On a cheerier note, I also watched another terrific episode of Bleak House from the BBC and a doc called The Super Bob Einstein Show, about the comedian, which was hilarious. 

Annie and Ruth are coming for dinner. I've often spent NYEve alone but am happy to spend it with dear friends. After our potluck meal we might watch Don't Look Up, which has had very mixed reviews but has a fabulous cast and an important topic. Or maybe we'll have too much to say to each other.

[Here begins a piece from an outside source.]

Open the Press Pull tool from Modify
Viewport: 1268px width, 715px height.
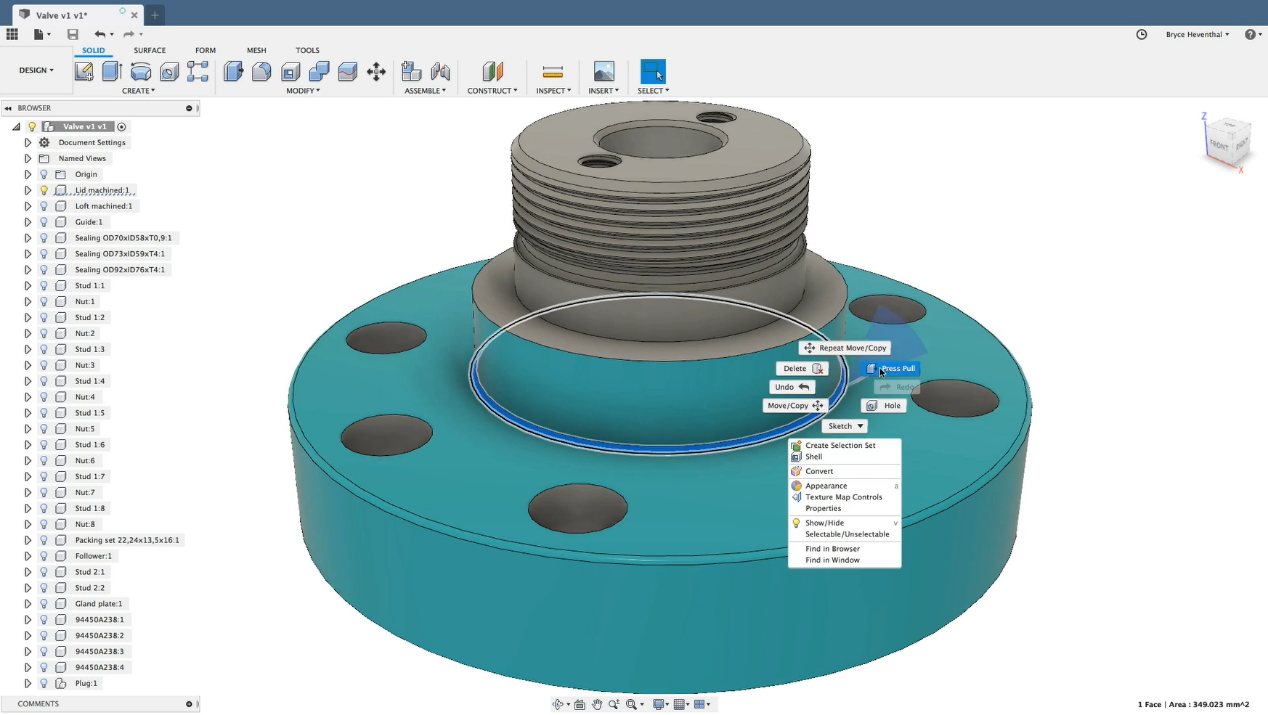click(x=231, y=71)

I did both Gina's line-dancing and Nicky's dance party this morning, so I'm better, as perhaps you can tell. Sam is still really sick, but he thinks it's stomach flu. Everyone fine at Anna's house, so far, though they're dropping like flies everywhere. But far fewer hospitalizations with Omicron, which is a huge relief.

The best thing, though, the brightest hope for the new year in my life is that three nights ago, I lay pondering at 4 a.m. as is my wont, when a scene popped into my head, the opening scene of the next book (or long article, not sure which.) I've tried many times, for years, to figure out a way into this story, and now, with that one vision, I think I have it - it's given me a start and a tone, a voice. We'll see; it's early days yet. But I'm happy to have finally embarked on this project. More details when it's a little more solid.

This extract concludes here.